** start DATASET CONTENT **

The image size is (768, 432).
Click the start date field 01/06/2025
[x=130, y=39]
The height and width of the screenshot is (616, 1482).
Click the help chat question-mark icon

** end DATASET CONTENT **

--- GIVEN PROBLEM ---
Turn the data above into a numbered list, one line per number, with blank lines left out.

--- SOLUTION TO THIS TASK ---
1. The image size is (768, 432).
2. Click the start date field 01/06/2025
3. [x=130, y=39]
4. The height and width of the screenshot is (616, 1482).
5. Click the help chat question-mark icon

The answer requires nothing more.